◆ **To do**
Go through the entries below and return every line that contains "بانک".

>>>

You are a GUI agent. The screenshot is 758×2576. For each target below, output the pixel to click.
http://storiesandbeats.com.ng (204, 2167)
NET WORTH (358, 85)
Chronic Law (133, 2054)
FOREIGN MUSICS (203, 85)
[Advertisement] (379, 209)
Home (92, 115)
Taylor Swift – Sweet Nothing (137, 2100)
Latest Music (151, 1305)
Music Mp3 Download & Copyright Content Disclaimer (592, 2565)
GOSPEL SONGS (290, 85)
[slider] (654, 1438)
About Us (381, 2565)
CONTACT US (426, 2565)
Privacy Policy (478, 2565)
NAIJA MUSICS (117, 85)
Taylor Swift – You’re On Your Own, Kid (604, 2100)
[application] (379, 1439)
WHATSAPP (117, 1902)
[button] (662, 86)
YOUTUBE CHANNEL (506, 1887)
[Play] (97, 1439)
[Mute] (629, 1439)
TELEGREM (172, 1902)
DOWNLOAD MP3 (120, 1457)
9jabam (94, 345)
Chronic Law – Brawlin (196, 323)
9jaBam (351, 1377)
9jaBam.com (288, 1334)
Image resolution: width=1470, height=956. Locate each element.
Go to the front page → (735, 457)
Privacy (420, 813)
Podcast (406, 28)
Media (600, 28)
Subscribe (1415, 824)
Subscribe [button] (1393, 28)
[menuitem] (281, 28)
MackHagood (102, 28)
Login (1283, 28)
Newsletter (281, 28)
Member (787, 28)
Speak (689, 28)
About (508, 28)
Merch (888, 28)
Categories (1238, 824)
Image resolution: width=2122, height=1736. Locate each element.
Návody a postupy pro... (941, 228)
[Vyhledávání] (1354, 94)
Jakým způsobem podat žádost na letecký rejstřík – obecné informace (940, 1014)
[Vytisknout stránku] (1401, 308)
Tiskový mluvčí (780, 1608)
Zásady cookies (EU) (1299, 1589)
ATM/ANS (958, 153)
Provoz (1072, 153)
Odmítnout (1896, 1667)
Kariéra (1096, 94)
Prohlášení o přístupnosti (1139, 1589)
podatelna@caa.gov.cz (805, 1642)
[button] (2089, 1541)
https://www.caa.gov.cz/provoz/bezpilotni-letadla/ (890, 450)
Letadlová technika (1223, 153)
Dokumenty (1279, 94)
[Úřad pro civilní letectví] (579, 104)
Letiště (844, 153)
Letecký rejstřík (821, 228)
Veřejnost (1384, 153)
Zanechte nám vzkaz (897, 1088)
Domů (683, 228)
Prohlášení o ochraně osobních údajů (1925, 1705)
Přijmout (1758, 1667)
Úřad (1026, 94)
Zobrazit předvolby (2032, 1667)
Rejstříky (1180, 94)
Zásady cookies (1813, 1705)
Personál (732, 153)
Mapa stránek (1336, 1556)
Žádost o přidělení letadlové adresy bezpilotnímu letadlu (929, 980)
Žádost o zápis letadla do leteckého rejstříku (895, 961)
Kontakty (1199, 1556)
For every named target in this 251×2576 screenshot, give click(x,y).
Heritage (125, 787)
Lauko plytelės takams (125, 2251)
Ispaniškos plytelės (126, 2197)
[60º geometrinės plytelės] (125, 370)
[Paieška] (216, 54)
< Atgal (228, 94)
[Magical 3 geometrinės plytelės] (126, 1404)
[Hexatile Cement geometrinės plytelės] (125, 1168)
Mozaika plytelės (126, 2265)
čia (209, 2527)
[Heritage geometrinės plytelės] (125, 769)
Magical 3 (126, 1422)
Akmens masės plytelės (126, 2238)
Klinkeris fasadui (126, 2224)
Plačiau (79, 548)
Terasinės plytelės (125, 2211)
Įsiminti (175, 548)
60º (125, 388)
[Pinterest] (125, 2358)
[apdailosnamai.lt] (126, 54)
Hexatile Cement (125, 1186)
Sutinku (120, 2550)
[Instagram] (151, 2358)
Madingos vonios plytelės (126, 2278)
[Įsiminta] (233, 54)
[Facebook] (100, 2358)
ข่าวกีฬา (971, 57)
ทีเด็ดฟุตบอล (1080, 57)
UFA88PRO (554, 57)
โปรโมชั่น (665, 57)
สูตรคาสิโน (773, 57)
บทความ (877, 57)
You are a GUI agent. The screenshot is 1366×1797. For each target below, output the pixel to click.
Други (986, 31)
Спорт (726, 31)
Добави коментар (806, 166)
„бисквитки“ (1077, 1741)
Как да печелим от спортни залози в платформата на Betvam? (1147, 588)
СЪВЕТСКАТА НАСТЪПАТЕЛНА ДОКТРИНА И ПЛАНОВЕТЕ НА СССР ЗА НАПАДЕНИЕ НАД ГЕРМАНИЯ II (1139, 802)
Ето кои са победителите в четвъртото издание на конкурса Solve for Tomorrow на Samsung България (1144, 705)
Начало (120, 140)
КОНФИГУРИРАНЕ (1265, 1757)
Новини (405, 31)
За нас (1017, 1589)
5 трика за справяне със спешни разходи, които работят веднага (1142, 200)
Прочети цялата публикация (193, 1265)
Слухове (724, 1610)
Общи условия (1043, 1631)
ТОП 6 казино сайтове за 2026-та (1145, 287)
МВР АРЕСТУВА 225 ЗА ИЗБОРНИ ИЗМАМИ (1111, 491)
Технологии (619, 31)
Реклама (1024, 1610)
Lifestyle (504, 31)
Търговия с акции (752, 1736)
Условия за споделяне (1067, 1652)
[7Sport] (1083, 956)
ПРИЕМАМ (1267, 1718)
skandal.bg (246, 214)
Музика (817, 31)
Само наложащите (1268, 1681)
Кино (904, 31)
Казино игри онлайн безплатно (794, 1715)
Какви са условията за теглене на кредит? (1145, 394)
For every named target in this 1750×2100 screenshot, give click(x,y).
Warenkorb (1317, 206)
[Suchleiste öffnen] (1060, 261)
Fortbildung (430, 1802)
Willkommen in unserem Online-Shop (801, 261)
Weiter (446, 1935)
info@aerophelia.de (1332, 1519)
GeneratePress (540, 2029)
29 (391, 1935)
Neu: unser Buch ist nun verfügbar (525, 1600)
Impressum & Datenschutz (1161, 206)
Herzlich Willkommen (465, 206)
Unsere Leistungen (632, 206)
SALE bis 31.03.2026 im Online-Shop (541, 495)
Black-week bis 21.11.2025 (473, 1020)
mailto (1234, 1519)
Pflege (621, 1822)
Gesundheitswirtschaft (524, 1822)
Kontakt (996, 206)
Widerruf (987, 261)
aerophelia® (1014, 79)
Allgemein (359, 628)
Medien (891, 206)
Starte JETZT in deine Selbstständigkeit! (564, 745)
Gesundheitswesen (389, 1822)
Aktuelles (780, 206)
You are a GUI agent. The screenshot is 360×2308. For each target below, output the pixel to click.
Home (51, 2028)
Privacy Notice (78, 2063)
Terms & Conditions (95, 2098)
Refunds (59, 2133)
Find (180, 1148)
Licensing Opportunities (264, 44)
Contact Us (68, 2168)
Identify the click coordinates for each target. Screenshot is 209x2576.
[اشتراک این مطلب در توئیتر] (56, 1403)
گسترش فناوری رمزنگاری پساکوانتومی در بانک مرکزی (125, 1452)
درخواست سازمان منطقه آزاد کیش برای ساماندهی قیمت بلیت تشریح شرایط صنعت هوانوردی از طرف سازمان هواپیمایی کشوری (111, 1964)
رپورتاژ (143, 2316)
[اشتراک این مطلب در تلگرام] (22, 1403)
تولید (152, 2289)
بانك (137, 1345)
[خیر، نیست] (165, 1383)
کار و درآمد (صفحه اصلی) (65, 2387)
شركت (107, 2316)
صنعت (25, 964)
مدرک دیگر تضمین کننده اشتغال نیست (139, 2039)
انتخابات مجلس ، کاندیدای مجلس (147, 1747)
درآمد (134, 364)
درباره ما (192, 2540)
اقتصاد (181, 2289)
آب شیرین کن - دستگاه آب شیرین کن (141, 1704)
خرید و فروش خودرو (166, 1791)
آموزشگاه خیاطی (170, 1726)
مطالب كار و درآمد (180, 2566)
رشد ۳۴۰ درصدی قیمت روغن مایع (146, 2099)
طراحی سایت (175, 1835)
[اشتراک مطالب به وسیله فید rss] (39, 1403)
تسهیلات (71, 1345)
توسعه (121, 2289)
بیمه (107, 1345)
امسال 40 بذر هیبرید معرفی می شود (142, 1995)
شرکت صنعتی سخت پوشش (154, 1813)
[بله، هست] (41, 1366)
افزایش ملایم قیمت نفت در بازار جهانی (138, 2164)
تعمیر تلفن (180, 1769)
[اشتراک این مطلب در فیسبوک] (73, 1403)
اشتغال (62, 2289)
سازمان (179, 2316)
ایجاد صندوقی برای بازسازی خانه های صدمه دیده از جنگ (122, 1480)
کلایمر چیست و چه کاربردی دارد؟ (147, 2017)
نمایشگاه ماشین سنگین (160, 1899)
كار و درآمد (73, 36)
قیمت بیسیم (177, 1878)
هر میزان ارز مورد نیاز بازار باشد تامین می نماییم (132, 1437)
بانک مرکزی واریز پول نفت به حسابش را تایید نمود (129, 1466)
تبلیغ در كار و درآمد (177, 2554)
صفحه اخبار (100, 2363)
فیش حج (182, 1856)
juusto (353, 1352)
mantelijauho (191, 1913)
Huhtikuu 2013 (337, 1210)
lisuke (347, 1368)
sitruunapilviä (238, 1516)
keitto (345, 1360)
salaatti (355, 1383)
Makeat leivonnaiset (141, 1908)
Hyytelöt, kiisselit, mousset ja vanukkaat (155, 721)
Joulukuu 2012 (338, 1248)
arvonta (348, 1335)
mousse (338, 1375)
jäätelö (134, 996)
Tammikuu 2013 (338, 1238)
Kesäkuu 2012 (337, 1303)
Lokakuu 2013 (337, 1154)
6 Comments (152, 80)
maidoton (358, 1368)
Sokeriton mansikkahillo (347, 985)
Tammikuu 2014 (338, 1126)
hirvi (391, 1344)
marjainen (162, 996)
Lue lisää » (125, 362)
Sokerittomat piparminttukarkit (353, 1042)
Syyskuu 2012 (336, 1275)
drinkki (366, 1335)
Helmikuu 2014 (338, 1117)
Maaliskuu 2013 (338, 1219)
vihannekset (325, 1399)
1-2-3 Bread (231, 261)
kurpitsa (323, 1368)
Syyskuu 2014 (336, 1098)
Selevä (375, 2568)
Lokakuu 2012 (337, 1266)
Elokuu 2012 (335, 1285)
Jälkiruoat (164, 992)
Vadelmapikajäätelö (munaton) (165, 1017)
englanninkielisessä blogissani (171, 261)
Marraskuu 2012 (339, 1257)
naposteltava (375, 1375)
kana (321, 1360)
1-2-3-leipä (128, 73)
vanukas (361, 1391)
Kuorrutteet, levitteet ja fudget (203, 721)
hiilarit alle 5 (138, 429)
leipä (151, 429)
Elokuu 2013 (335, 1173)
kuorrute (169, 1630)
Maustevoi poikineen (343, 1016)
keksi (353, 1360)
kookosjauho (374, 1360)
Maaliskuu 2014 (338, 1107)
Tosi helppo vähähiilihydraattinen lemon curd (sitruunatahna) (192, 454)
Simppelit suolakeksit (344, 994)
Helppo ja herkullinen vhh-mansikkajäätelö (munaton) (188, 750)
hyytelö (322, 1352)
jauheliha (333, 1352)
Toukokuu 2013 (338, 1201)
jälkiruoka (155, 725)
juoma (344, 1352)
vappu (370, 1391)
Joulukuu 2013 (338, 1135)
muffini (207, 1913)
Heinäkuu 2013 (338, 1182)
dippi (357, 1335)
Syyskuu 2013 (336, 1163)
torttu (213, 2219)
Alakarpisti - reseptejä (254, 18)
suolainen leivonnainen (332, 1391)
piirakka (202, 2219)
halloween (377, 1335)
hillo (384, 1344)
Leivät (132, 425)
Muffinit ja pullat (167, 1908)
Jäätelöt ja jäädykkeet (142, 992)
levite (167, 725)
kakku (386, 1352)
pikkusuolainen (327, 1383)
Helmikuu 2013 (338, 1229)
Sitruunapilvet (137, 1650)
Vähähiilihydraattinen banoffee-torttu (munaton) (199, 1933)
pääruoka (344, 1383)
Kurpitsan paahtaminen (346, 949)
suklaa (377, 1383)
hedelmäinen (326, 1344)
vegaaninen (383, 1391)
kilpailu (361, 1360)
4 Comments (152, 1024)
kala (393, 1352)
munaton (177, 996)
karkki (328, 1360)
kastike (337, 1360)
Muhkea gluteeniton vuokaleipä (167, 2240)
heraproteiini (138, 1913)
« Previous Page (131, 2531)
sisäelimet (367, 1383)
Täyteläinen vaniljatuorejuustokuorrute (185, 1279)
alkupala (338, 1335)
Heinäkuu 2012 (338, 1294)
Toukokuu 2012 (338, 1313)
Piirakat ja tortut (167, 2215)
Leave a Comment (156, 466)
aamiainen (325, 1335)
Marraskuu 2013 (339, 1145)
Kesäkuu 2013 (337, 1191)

<<<

◆ **Exercise result**
گسترش فناوری رمزنگاری پساکوانتومی در بانک مرکزی (125, 1452)
بانک مرکزی واریز پول نفت به حسابش را تایید نمود (129, 1466)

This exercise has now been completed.